Induction of epithelial-mesenchymal transition (EMT) by Beclin 1 knockdown via posttranscriptional upregulation of ZEB1 in thyroid cancer cells

// Si Li 1, * , Hai-Yan Zhang 2, * , Zhen-Xian Du 3 , Chao Li 1 , Ming-Xin An 1 , Zhi-Hong Zong 1 , Bao-Qin Liu 1 , Hua-Qin Wang 1 1 Department of Biochemistry and Molecular Biology, China Medical University, Shenyang 110001, China 2 Department of Geriatrics, the 1st Affiliated Hospital, China Medical University, Shenyang 110001, China 3 Department of Endocrinology and Metabolism, the 1st Affiliated Hospital, China Medical University, Shenyang 110001, China * These authors contributed equally to this work Correspondence to: Hua-Qin Wang, email: hqwang@cmu.edu.cn Keywords: Beclin1, EMT, invasion, thyroid cancer Received: May 02, 2016      Accepted: September 02, 2016      Published: September 23, 2016 ABSTRACT Beclin 1 has emerged as a haploinsufficient tumor suppression gene in a variety of human carcinomas.
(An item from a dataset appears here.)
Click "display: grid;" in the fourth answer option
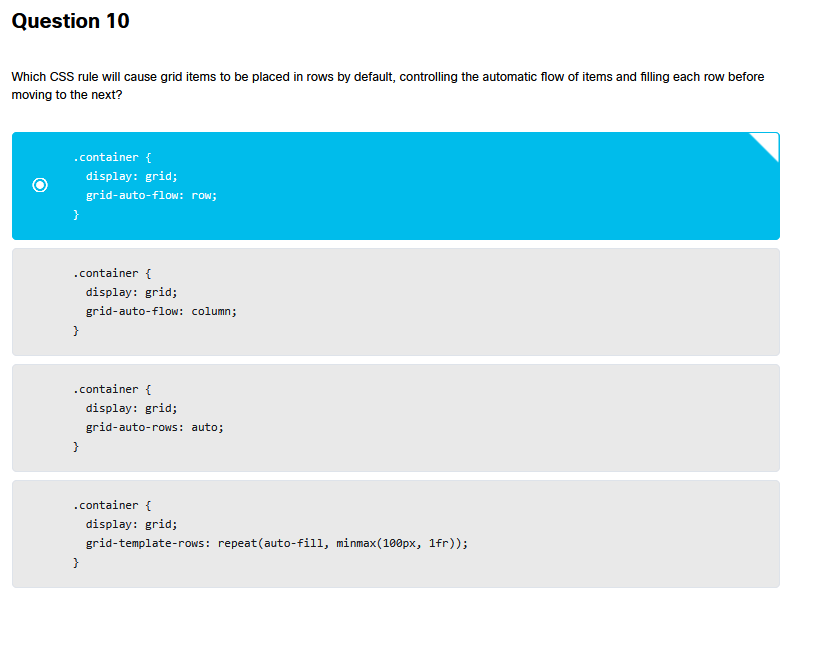822x669 pixels. [x=131, y=524]
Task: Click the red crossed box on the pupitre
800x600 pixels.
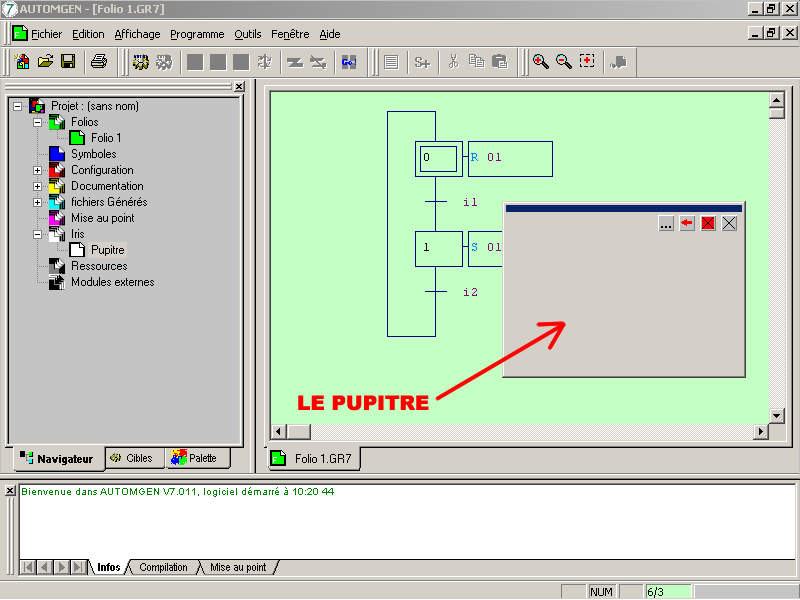Action: pos(708,223)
In order to clarify the role of Beclin 1 in thyroid cancer, Beclin 1 was knockdown in thyroid cancer cell lines. The current study demonstrated that knockdown of Beclin 1 resulted in morphological and molecular changes of thyroid cancer cells consistent with epithelial-mesenchymal transition (EMT), a morphogenetic procedure during which cells lose their epithelial characteristics and acquire mesenchymal properties concomitantly with gene expression reprogramming. In addition, the current study presented evidence demonstrating that Beclin 1 knockdown triggered this prometastatic process via stabilization of the EMT inducer ZEB1 mRNA through upregulation of AU-binding factor 1 (AUF1), which is recruited to the 3’-untranslated region (UTR) of the ZEB1 mRNA and decreases its degradation. We also found a negative correlation of Beclin 1 with AUF1 or ZEB1 in thyroid cancer tissues. These results indicated that at least some tumor suppressor functions of Beclin 1 were mediated through posttranscriptional regulation of ZEB1 via AUF1 in thyroid cancers.